As Larry and I began in KC to really understand our own differences I began to think of ways to put space between us. He created a man space downstairs so that I could have the upstairs. I had a bedroom with my computer and my stuff in it. My nobel thinking was to allow us the space to each be who we are. My not so nobel thinking was that I wanted to stop being aggravated with the contentions that would rise up between us.

Who US??

You betcha.

So I put a great distance between us. It wasn't conscious thinking on my part but I think it was part of the whole picture. We really didn't think we'd be apart as as long as we were but over time I settled into some routines that worked for me. Enter Larry. Just as I changed the dynamic of Shan's life with her dogs Larry changed the dynamic of my life and really the whole house.

Father doesn't want us to live apart. He doesn't want us to pass each other and say Hi, how's the weather. One of the reason's I knew getting in the same room in the evenings was important was that we weren't talking to each other much. Father is not the least upset by people rubbing up against each other. Doesn't he call it iron sharpening iron or something like that?

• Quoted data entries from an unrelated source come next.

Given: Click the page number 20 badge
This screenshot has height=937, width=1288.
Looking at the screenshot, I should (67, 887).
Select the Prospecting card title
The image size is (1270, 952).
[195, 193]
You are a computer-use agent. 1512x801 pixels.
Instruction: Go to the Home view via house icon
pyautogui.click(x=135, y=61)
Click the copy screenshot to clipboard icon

Our world is changing. Our country is changing. Christianity and it's ways are not the given in our society the way it was a generation ago. Could it be that we are going to have to learn this community thing as we get more and more boxed in by an unbelieving society? Could it be that those of us who chose to live outside the established structures of Christianity are going to find that we need each other more - even for something so basic as survival? Sounds drastic - but our world is changing. A generation ago Christians did not have to contend over the presence of nativity scenes or saying Merry Christmas. What will the generation after this bring - I'm not without hope for something better - a better expression of what life as a believer in Christ really means.

Community, I guess, starts at the lowest common denominator - a husband and wife, or parent and child, or whoever makes up the combination - and goes from there.